Reaction of OPEC and non-OPEC States to the Act
OPEC’s response to NOPEC hitting the wires has been predictable – stern rejection, with an even sterner warning. Saudi Arabia, OPEC’s informal kingpin, has threatened to sell its oil in currencies other than the dollar if Washington goes ahead and passes the bill. If this were to happen, the dollar’s position as the world’s reserve currency would seriously come under threat.
The greenback is widely referred to as the petrodollar, owing to its hegemony in the global trading of the ‘black gold’. By weakening its stranglehold on global trade and finance, the US’s ability to impose sanctions around the world would also be in jeopardy.
Riyadh, with its influence over other OPEC members, has played a great role in placing the US dollar on the high pedestal it enjoys in global trade. A huge chunk of oil is denominated in dollars, but can Saudi Arabia manage to pull down the greenback?

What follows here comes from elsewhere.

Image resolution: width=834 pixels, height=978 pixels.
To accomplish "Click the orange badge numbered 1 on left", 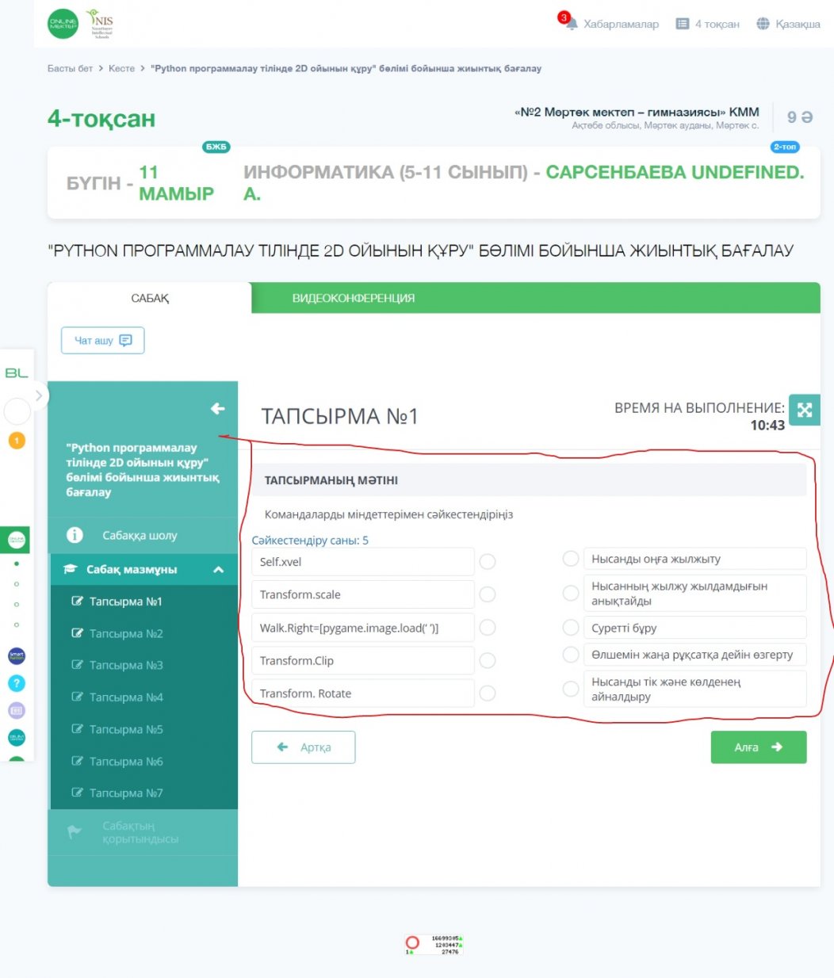I will (x=17, y=441).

Alongside the threat of ditching the petrodollar, Saudi Arabia could also liquidate its US assets. The Kingdom holds about $160 billion in US treasuries and has close to $1 trillion invested in the country. Riyadh could also remove the dollar peg of its currency that has been in place since 1986.
Impact on the USA
OPEC has been categorical that the NOPEC would not serve US interest, and they could have a point. Unlike in previous attempts when the US was a major importer of oil, the world’s largest economy now pumps more than 9 million barrels of oil per day, almost the same amount as Saudi Arabia, and it is projected to manage even more as its shale oil ventures continue to boom.

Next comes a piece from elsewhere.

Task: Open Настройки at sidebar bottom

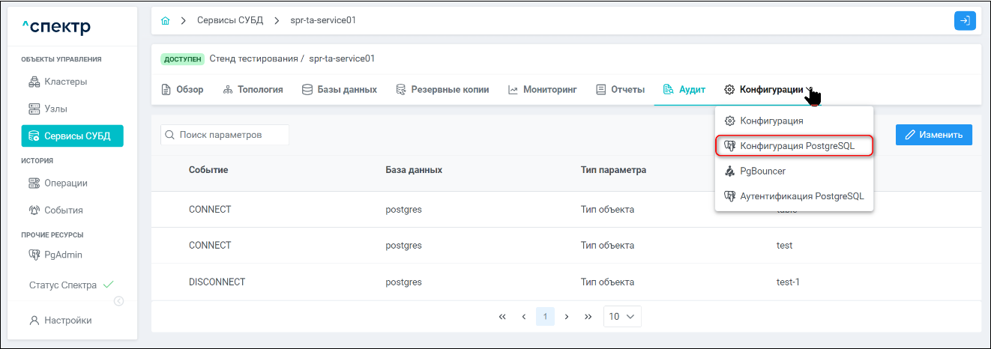Action: click(67, 320)
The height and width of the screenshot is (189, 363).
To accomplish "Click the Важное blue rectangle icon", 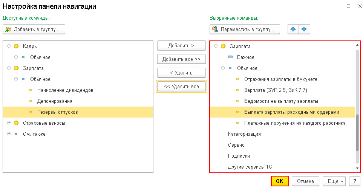I will click(x=230, y=57).
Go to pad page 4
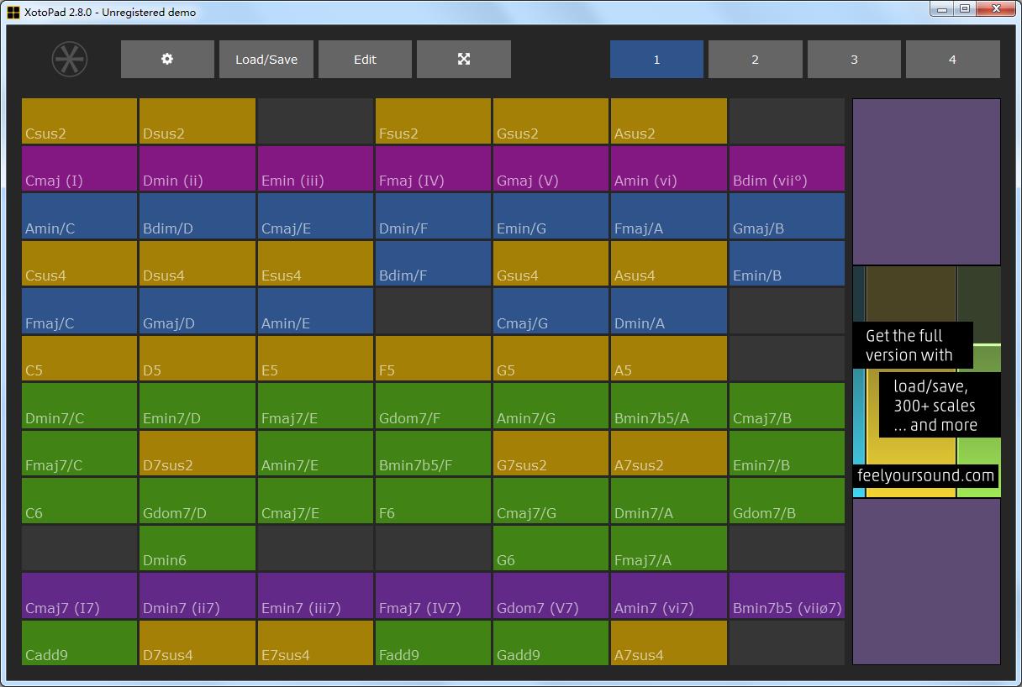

As an importer, lower prices made sense, but now as a major producer, stability is more important. The economic effects of the NOPEC can run deep into the US economy.
Shale oil companies have sought huge capital assistance from US banks, and oil fluctuations or even lower prices will hinder their ability to meet their repayment obligations. Combined with an assault on the US dollar, the impact on the US economy can go beyond intended consequences.
Reaction of Qatar
The talk of NOPEC has already had one casualty, with Qatar quitting the cartel as it pursues US expansion. But their departure has been dismissed as inconsequential and motivated purely by politics rather than economics.
Qatar ranked 11th in the 15-nation cartel and was responsible for less than 2% of the organisation’s production. The immediate impact of NOPEC though, if passed, would be lower oil prices. Other oil and US dollar derivatives, such as the dollar index, would also face massive headwinds.
On the flipside, the NOPEC talk could just be another classic Trump rhetoric to push OPEC to keep oil prices low. Trump has consistently been calling on the cartel to pump more oil, even linking his demands on the political support Riyadh has received from his administration.
Lower oil prices are great for the American consumer and it is always a profitable venture politically to attack OPEC in a country where they now enjoy public sympathy.
No matter the motive, NOPEC will always be a major sentiment mover in the oil market. With the bill in the headlines, there will be many lucrative opportunities for global traders in the oil market. It is prudent to follow the news to pick out these money minting opportunities and to trade oil in the financial markets.